Through WeWork Labs’ Growth Campus programme, startups and entrepreneurs will have subsidised access to workspaces globally, be able to scale their businesses by connecting founders, investors, and mentors, and be eligible to get up to $200,000 pre-seed capital through investments.
The arm aims to help start-ups across the idea and product validation, helping them get early customers, market expansion, hiring, mentorship, and capital.
For instance, WeWork will work with founders and carry out the product idea validation using its mentor community within its vast network, explained Arvind Radhakrishnan, associate director and head of WeWork Labs, WeWork India.
“We will condense the entire process of product testing such that the founder will set up their product to be tested, in one conference room, and once that is done, they will fill out a quick form with data and walk away with understanding around - ‘Is this product useful?’ ‘Would anyone buy it?’ ‘What else do I need to add to the product roadmap to make it more useful?’ ‘And what would people pay for it?’ So, that's a huge time timesaver,” he said.
The Growth Campus programme will also extend access to WeWork Labs’ tech stack that will help the startups build their businesses across various areas.
“For our partner stack, we identified 13 areas of business building that every founder usually needs, starting from basic ones such as Cloud, Sales, Marketing, Finance, Legal and even mental health,” said Radhakrishnan.
In these business areas, WeWork Labs started finding leaders who have offerings for the startup space that solve a cause with as little friction as possible, he added. Some of the partners include AWS, IBM and Google.
The investment and acceleration arm has formulated a thesis to find suitable startups and identified construction & property tech, healthcare, fintech, consumer services & retail and SaaS as their focus sectors for extending $200,000 in pre-seed level investments.
WeWork Labs currently provides subsidised workspaces to 330 businesses and is expecting to scale that number to 1,000 by next year.

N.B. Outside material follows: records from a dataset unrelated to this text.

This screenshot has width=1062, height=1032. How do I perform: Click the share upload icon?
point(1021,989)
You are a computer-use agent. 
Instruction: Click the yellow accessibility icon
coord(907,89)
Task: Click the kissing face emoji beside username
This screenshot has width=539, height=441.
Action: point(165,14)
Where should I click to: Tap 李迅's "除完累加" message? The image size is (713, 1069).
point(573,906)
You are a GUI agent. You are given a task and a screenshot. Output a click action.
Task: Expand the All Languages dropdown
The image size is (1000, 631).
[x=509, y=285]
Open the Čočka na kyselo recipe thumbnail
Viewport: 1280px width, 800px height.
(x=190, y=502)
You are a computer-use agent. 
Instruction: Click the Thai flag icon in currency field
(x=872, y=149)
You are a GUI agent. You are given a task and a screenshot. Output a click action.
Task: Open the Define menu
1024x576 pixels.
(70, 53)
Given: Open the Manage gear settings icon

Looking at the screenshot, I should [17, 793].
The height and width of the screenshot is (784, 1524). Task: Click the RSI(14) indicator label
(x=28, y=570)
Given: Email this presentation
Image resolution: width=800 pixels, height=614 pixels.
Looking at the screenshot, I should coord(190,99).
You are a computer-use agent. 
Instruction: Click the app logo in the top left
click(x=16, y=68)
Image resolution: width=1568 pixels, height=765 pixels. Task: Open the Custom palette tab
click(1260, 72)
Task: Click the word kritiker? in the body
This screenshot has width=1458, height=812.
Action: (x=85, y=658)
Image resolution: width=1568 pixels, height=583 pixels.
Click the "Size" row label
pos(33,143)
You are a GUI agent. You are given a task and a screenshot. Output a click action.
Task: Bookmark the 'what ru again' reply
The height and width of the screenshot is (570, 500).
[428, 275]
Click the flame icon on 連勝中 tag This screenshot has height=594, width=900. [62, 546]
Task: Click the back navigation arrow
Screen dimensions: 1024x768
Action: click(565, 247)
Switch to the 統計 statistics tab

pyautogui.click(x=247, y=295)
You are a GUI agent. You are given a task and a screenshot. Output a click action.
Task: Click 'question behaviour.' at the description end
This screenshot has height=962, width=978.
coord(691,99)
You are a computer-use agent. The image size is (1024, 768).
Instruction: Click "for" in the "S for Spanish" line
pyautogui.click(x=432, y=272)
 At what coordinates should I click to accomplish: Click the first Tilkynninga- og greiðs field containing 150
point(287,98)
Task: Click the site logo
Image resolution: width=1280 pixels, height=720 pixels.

The investment and acceleration arm was launched in 2018 by WeWork India in a bid to help early-stage startups with subsidised workspaces and curated founder communities since the real-estate provider was attracting a lot of small-sized teams and businesses.
However, it was not until 2023 that WeWork Labs decided to start supporting the startups with capital. “You can do all this stuff, but the sort of fuel that's needed is capital. They (startups) are in business to make money. So, after a lot of iterations on how to go about this, we started small in 2023 with investments by WeWork Labs,” said Radhakrishnan.
When asked what offerings WeWork Labs plans to add to the programme in the future, he said: “Rather than add something to the offerings, I think what I want to focus on is being able to deliver it at scale.” He added that he would want to scale up the mentorship community, expand to newer territories, cater to micro markets and move to bigger cheques.